Yasuaki Onoda, professor at Tohoku University’s Department of Architecture in Sendai, is a founding member of ArchiAid, an organization of over 200 architects founded to aid in rebuilding the Tohoku region. Onoda and the architects of ArchiAid, who include three of the top architects in Japan, Toyo Ito and SANAA and the partnership of Kazuyo Sejima and Ryue Nishizawa, have been brought into the towns of Kamaishi and Higashimatsushima to begin the planning process.

Toyo Ito, architect of internationally renowned buildings such as the Sendai Mediatheque, has arrived in central Kamaishi as a volunteer. Ito will help local government formulate plans for redevelopment. As he told the Japan Times, “synthesizing the desires of the city with those of the citizens.”

Meanwhile, in the city of Higashimatsushima, SANAA partners Kazuyo Sejima and Ryue Nishizawa are also working as volunteers in redevelopment with residents on the island of Miyato. The firm of SANAA is internationally renowned— Sejima was last year’s director of the Venice Biennale International Exhibition of Architecture, and Sejima and Nishizawa were jointly awarded the Pritzker Architecture Prize. Onoda, along with these renowned Japanese architects, is dialoguing with local officials and the people of the region’s towns and villages, drawing up town plans that take their culture and their expressed needs into account. Onoda has expressed his philosophy and that of the architects of ArchiAid in clear, eloquent terms, “In Japan, architects have not usually been involved in the early stages of rebuilding after disasters. The first phase was for civil engineers, and after that the architects came in. It was very segmented. The civil engineers are great, very rational, but they don’t imagine people’s lifestyles. I think from the beginning we need to imagine what will happen in these places when people build houses and live in them. That’s why architects need to be involved early on.”

The work of the volunteer architects of ArchiAid has been well received by local residents in Tohoku.
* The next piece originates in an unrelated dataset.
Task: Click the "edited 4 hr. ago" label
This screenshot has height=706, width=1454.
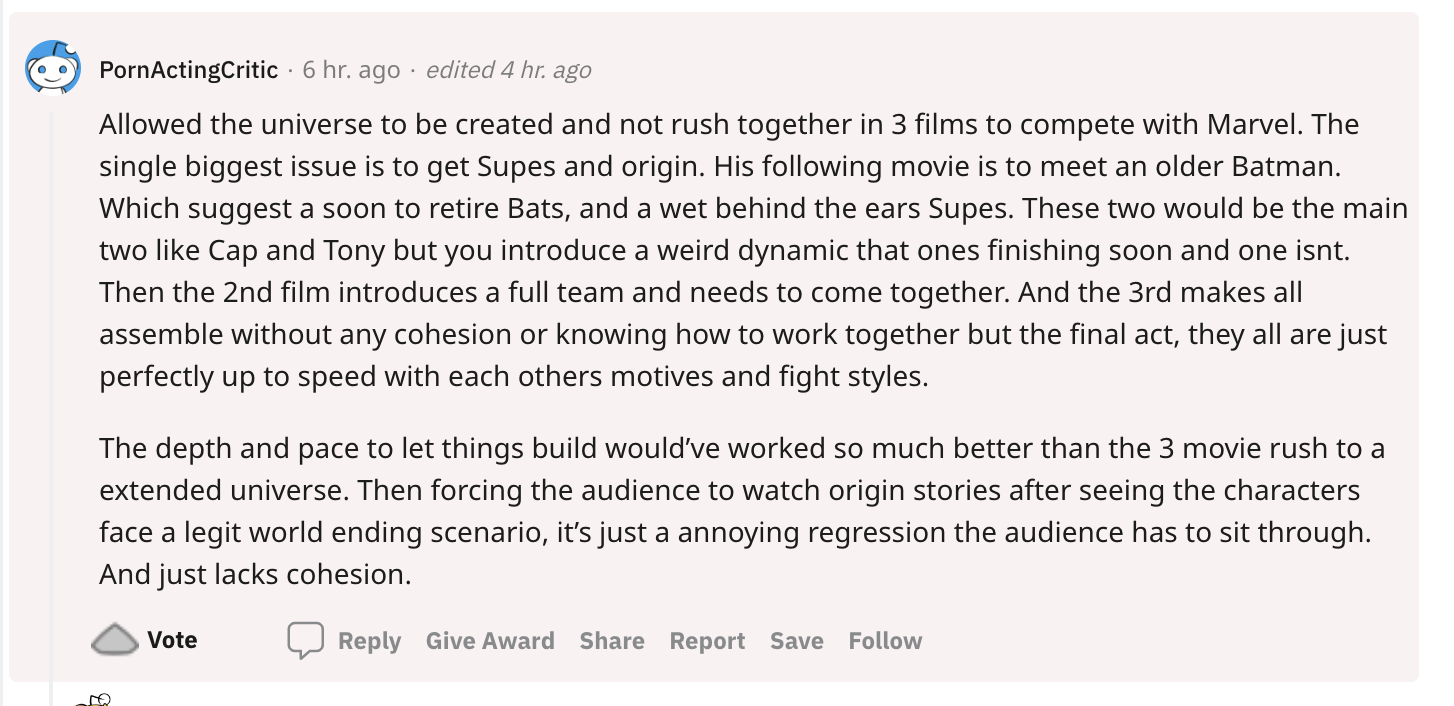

Kuniyuki Okuda, who heads the Miyato Residents’ Center, approved the architects’ plans to move some housing to higher ground and said that he was pleased with their creations. Additionally, they listen to the villagers’ thoughts, ideas and concerns. Okuda said that “people have just come out of nowhere to help us — volunteers helping with clearing debris and now SANAA, (Sejima and Nishizawa) helping make plans for rebuilding.” The city of Higashimatsushima will work with SANAA in order to merge plans for rebuilding and the final reconstruction plan will be published in December.

Of course, Japan’s core problems in Tohoku and the larger questions articulated three months ago, still remain, for the coming five years. What will be the extent and cost of the physical and emotional care needed for evacuees? How will those costs be met? How can a disaster struck economy be revitalized? How can new jobs be created? How can Japan continue to construct new homes and create new communities better suited to an elderly population? How can the spirit of traditional communities populated primarily by people over 65 and ripped apart by disaster, be revitalized? How can “acceptable” radiation levels be determined? And, how can 80,00 refugees be relocated in safe areas and housing?

But the work of ArchiAid and its constituent architects gives hope that the initial steps have been taken.